── SUPPLIED RECORDS ──
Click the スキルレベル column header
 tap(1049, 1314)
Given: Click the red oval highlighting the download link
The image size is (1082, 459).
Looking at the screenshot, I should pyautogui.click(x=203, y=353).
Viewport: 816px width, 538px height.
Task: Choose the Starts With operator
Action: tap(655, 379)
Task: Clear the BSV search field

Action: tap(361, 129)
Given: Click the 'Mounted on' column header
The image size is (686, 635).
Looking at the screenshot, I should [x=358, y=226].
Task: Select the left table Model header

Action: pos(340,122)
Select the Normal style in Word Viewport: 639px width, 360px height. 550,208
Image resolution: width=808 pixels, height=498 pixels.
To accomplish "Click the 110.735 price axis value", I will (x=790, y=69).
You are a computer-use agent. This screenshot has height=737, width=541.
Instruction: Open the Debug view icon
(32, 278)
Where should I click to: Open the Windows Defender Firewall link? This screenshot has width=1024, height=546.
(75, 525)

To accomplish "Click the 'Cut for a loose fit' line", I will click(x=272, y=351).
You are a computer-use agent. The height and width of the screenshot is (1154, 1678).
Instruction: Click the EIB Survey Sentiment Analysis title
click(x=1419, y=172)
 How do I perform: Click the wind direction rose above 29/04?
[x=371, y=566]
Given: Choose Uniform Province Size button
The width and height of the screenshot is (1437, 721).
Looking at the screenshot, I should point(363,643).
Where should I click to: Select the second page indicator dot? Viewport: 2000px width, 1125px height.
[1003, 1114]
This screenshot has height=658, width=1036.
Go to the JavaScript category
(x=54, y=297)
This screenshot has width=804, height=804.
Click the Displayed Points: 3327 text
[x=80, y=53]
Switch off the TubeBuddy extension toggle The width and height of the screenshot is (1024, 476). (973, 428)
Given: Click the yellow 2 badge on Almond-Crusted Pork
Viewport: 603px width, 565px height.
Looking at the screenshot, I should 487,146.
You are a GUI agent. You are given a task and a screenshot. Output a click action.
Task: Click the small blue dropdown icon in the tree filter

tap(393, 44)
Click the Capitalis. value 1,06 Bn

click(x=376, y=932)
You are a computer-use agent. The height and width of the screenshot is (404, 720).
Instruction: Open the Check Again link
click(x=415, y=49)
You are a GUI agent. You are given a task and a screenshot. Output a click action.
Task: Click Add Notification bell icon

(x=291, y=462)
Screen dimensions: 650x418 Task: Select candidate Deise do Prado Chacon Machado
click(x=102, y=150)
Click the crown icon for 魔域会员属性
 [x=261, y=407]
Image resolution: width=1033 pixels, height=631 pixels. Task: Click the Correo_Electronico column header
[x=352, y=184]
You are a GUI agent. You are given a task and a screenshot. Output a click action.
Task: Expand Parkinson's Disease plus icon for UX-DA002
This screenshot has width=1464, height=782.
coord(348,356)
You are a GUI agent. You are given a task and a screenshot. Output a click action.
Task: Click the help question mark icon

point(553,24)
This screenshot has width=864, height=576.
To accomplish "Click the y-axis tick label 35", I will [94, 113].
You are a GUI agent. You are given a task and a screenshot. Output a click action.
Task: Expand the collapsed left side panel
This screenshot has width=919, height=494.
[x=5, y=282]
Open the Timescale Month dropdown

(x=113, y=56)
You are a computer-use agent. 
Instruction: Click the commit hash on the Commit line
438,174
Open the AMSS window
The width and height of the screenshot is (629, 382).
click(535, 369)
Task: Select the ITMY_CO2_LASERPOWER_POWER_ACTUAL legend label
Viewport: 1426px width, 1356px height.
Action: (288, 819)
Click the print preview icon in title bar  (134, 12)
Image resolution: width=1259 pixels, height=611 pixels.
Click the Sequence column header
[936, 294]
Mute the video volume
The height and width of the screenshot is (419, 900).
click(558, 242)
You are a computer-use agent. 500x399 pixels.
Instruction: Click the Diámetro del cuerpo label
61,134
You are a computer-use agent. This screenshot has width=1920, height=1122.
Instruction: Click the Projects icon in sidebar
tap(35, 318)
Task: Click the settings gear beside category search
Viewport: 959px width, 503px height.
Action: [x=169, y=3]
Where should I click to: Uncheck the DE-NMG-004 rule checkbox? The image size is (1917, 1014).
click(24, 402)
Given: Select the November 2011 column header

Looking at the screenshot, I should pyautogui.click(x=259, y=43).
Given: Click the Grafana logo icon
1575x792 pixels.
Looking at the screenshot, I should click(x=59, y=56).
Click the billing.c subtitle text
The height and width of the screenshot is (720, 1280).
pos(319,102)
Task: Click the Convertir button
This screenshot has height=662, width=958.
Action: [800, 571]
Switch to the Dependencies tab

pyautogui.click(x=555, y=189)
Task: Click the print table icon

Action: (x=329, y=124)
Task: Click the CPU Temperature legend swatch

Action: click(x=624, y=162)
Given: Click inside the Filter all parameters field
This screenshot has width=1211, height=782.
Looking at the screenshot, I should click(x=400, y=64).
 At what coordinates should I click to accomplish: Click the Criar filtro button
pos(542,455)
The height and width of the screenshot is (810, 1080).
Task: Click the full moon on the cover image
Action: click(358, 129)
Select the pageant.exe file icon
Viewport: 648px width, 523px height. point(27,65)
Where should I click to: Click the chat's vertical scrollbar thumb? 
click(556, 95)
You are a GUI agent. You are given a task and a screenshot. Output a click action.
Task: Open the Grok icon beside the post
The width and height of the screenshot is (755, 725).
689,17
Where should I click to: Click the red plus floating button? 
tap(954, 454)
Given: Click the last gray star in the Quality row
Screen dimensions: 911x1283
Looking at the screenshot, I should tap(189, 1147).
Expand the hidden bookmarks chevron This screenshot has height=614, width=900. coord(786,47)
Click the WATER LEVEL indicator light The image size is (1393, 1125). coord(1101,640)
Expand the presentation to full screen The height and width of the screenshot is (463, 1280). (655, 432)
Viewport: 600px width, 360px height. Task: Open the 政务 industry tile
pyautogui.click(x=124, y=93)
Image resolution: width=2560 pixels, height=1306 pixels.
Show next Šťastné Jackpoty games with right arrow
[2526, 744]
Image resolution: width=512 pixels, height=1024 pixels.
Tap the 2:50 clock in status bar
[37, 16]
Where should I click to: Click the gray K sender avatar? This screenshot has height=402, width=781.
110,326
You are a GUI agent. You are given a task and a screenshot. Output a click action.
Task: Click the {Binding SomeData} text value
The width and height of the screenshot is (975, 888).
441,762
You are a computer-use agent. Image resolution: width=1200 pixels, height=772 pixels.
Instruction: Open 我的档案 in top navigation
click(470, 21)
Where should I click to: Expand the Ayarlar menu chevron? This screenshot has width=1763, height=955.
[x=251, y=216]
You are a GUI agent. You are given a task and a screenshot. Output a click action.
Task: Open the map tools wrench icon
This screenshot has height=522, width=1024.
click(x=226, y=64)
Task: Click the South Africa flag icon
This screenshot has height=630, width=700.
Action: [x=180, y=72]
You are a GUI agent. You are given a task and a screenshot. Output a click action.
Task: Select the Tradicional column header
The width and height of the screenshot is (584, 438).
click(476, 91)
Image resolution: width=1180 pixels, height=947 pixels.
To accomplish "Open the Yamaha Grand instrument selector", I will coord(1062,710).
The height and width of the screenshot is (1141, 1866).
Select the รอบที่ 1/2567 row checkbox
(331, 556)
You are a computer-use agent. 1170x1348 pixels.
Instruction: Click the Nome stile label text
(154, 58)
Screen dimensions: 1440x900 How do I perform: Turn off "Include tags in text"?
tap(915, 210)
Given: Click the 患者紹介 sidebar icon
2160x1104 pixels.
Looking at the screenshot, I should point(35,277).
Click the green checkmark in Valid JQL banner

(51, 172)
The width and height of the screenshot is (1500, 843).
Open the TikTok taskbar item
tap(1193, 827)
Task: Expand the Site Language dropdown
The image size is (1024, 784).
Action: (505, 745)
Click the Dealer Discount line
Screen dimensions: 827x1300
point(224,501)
───
**REQUIREMENT**
Your answer must be the complete listing, retyped exactly.

**SOLUTION TO THIS PROBLEM**
Click the スキルレベル column header
 tap(1049, 1314)
Given: Click the red oval highlighting the download link
The image size is (1082, 459).
Looking at the screenshot, I should pyautogui.click(x=203, y=353).
Viewport: 816px width, 538px height.
Task: Choose the Starts With operator
Action: tap(655, 379)
Task: Clear the BSV search field

Action: tap(361, 129)
Given: Click the 'Mounted on' column header
The image size is (686, 635).
Looking at the screenshot, I should [x=358, y=226].
Task: Select the left table Model header

Action: pos(340,122)
Select the Normal style in Word Viewport: 639px width, 360px height. 550,208
Image resolution: width=808 pixels, height=498 pixels.
To accomplish "Click the 110.735 price axis value", I will (x=790, y=69).
You are a computer-use agent. This screenshot has height=737, width=541.
Instruction: Open the Debug view icon
(32, 278)
Where should I click to: Open the Windows Defender Firewall link? This screenshot has width=1024, height=546.
(75, 525)

To accomplish "Click the 'Cut for a loose fit' line", I will click(x=272, y=351).
You are a computer-use agent. The height and width of the screenshot is (1154, 1678).
Instruction: Click the EIB Survey Sentiment Analysis title
click(x=1419, y=172)
 How do I perform: Click the wind direction rose above 29/04?
[x=371, y=566]
Given: Choose Uniform Province Size button
The width and height of the screenshot is (1437, 721).
Looking at the screenshot, I should point(363,643).
Where should I click to: Select the second page indicator dot? Viewport: 2000px width, 1125px height.
[1003, 1114]
This screenshot has height=658, width=1036.
Go to the JavaScript category
(x=54, y=297)
This screenshot has width=804, height=804.
Click the Displayed Points: 3327 text
[x=80, y=53]
Switch off the TubeBuddy extension toggle The width and height of the screenshot is (1024, 476). (973, 428)
Given: Click the yellow 2 badge on Almond-Crusted Pork
Viewport: 603px width, 565px height.
Looking at the screenshot, I should 487,146.
You are a GUI agent. You are given a task and a screenshot. Output a click action.
Task: Click the small blue dropdown icon in the tree filter

tap(393, 44)
Click the Capitalis. value 1,06 Bn

click(x=376, y=932)
You are a computer-use agent. The height and width of the screenshot is (404, 720).
Instruction: Open the Check Again link
click(x=415, y=49)
You are a GUI agent. You are given a task and a screenshot. Output a click action.
Task: Click Add Notification bell icon

(x=291, y=462)
Screen dimensions: 650x418 Task: Select candidate Deise do Prado Chacon Machado
click(x=102, y=150)
Click the crown icon for 魔域会员属性
 [x=261, y=407]
Image resolution: width=1033 pixels, height=631 pixels. Task: Click the Correo_Electronico column header
[x=352, y=184]
You are a GUI agent. You are given a task and a screenshot. Output a click action.
Task: Expand Parkinson's Disease plus icon for UX-DA002
This screenshot has width=1464, height=782.
coord(348,356)
You are a GUI agent. You are given a task and a screenshot. Output a click action.
Task: Click the help question mark icon

point(553,24)
This screenshot has width=864, height=576.
To accomplish "Click the y-axis tick label 35", I will [94, 113].
You are a GUI agent. You are given a task and a screenshot. Output a click action.
Task: Expand the collapsed left side panel
This screenshot has width=919, height=494.
[x=5, y=282]
Open the Timescale Month dropdown

(x=113, y=56)
You are a computer-use agent. 
Instruction: Click the commit hash on the Commit line
438,174
Open the AMSS window
The width and height of the screenshot is (629, 382).
click(535, 369)
Task: Select the ITMY_CO2_LASERPOWER_POWER_ACTUAL legend label
Viewport: 1426px width, 1356px height.
Action: (288, 819)
Click the print preview icon in title bar  (134, 12)
Image resolution: width=1259 pixels, height=611 pixels.
Click the Sequence column header
[936, 294]
Mute the video volume
The height and width of the screenshot is (419, 900).
click(558, 242)
You are a computer-use agent. 500x399 pixels.
Instruction: Click the Diámetro del cuerpo label
61,134
You are a computer-use agent. This screenshot has width=1920, height=1122.
Instruction: Click the Projects icon in sidebar
tap(35, 318)
Task: Click the settings gear beside category search
Viewport: 959px width, 503px height.
Action: [x=169, y=3]
Where should I click to: Uncheck the DE-NMG-004 rule checkbox? The image size is (1917, 1014).
click(24, 402)
Given: Select the November 2011 column header

Looking at the screenshot, I should pyautogui.click(x=259, y=43).
Given: Click the Grafana logo icon
1575x792 pixels.
Looking at the screenshot, I should click(x=59, y=56).
Click the billing.c subtitle text
The height and width of the screenshot is (720, 1280).
pos(319,102)
Task: Click the Convertir button
This screenshot has height=662, width=958.
Action: [800, 571]
Switch to the Dependencies tab

pyautogui.click(x=555, y=189)
Task: Click the print table icon

Action: (x=329, y=124)
Task: Click the CPU Temperature legend swatch

Action: click(x=624, y=162)
Given: Click inside the Filter all parameters field
This screenshot has width=1211, height=782.
Looking at the screenshot, I should click(x=400, y=64).
 At what coordinates should I click to accomplish: Click the Criar filtro button
pos(542,455)
The height and width of the screenshot is (810, 1080).
Task: Click the full moon on the cover image
Action: click(358, 129)
Select the pageant.exe file icon
Viewport: 648px width, 523px height. point(27,65)
Where should I click to: Click the chat's vertical scrollbar thumb? 
click(556, 95)
You are a GUI agent. You are given a task and a screenshot. Output a click action.
Task: Open the Grok icon beside the post
The width and height of the screenshot is (755, 725).
689,17
Where should I click to: Click the red plus floating button? 
tap(954, 454)
Given: Click the last gray star in the Quality row
Screen dimensions: 911x1283
Looking at the screenshot, I should tap(189, 1147).
Expand the hidden bookmarks chevron This screenshot has height=614, width=900. coord(786,47)
Click the WATER LEVEL indicator light The image size is (1393, 1125). coord(1101,640)
Expand the presentation to full screen The height and width of the screenshot is (463, 1280). (655, 432)
Viewport: 600px width, 360px height. Task: Open the 政务 industry tile
pyautogui.click(x=124, y=93)
Image resolution: width=2560 pixels, height=1306 pixels.
Show next Šťastné Jackpoty games with right arrow
[2526, 744]
Image resolution: width=512 pixels, height=1024 pixels.
Tap the 2:50 clock in status bar
[37, 16]
Where should I click to: Click the gray K sender avatar? This screenshot has height=402, width=781.
110,326
You are a GUI agent. You are given a task and a screenshot. Output a click action.
Task: Click the {Binding SomeData} text value
The width and height of the screenshot is (975, 888).
441,762
You are a computer-use agent. Image resolution: width=1200 pixels, height=772 pixels.
Instruction: Open 我的档案 in top navigation
click(470, 21)
Where should I click to: Expand the Ayarlar menu chevron? This screenshot has width=1763, height=955.
[x=251, y=216]
You are a GUI agent. You are given a task and a screenshot. Output a click action.
Task: Open the map tools wrench icon
This screenshot has height=522, width=1024.
click(x=226, y=64)
Task: Click the South Africa flag icon
This screenshot has height=630, width=700.
Action: [x=180, y=72]
You are a GUI agent. You are given a task and a screenshot. Output a click action.
Task: Select the Tradicional column header
The width and height of the screenshot is (584, 438).
click(476, 91)
Image resolution: width=1180 pixels, height=947 pixels.
To accomplish "Open the Yamaha Grand instrument selector", I will coord(1062,710).
The height and width of the screenshot is (1141, 1866).
Select the รอบที่ 1/2567 row checkbox
(331, 556)
You are a computer-use agent. 1170x1348 pixels.
Instruction: Click the Nome stile label text
(154, 58)
Screen dimensions: 1440x900 How do I perform: Turn off "Include tags in text"?
tap(915, 210)
Given: Click the 患者紹介 sidebar icon
2160x1104 pixels.
Looking at the screenshot, I should point(35,277).
Click the green checkmark in Valid JQL banner

(51, 172)
The width and height of the screenshot is (1500, 843).
Open the TikTok taskbar item
tap(1193, 827)
Task: Expand the Site Language dropdown
The image size is (1024, 784).
Action: (505, 745)
Click the Dealer Discount line
Screen dimensions: 827x1300
point(224,501)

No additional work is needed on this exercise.